*Text section:*
Yellen enjoys a close working relationship with Jerome Powell, who succeeded her as Fed chair, something that would likely improve coordination between the Fed and the Treasury and perhaps result in additional support for the economy. Powell and the current treasury secretary, Steven Mnuchin, last week publicly disagreed over Mnuchin’s decision to cancel several Fed emergency lending programs at the end of this month.

Yellen has consistently favored further stimulus spending for the economy, including for state and local governments, which she has said need “substantial support” to avoid further job cuts. Such rescue aid has been a key sticking point in congressional negotiations on a stimulus package, with McConnell resisting the larger amounts sought by Democrats.

Before leading the Fed, Yellen was its vice chair for four years and before that was president of the Federal Reserve Bank of San Francisco for six years. Earlier, under President Bill Clinton, she led the president’s Council of Economic Advisers, after serving a stint on the Fed’s board.

*Dataset excerpt:*
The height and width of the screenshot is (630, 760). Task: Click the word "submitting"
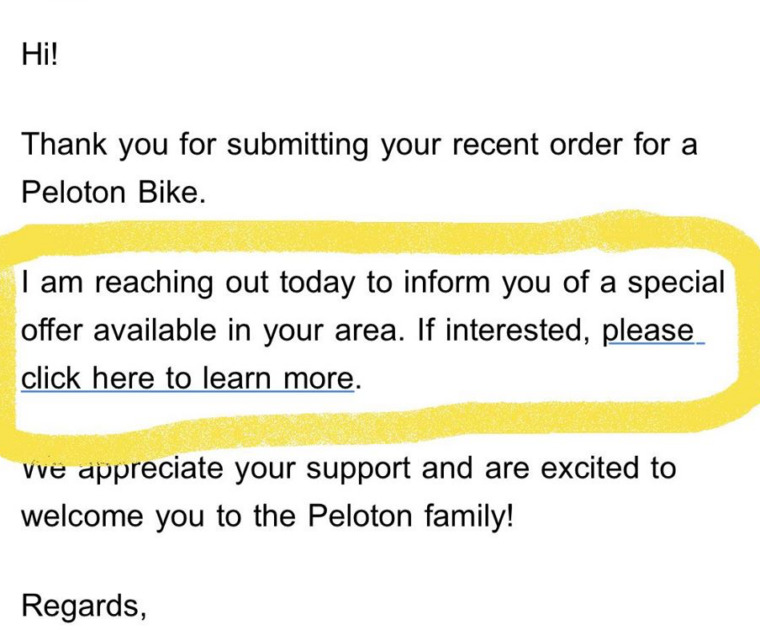click(298, 144)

*Required action:* Please copy out the entire passage on Yellen's background and economic views word for word. This listing has nothing to do with the work here.

*Answer space:*
Yellen enjoys a close working relationship with Jerome Powell, who succeeded her as Fed chair, something that would likely improve coordination between the Fed and the Treasury and perhaps result in additional support for the economy. Powell and the current treasury secretary, Steven Mnuchin, last week publicly disagreed over Mnuchin’s decision to cancel several Fed emergency lending programs at the end of this month.

Yellen has consistently favored further stimulus spending for the economy, including for state and local governments, which she has said need “substantial support” to avoid further job cuts. Such rescue aid has been a key sticking point in congressional negotiations on a stimulus package, with McConnell resisting the larger amounts sought by Democrats.

Before leading the Fed, Yellen was its vice chair for four years and before that was president of the Federal Reserve Bank of San Francisco for six years. Earlier, under President Bill Clinton, she led the president’s Council of Economic Advisers, after serving a stint on the Fed’s board.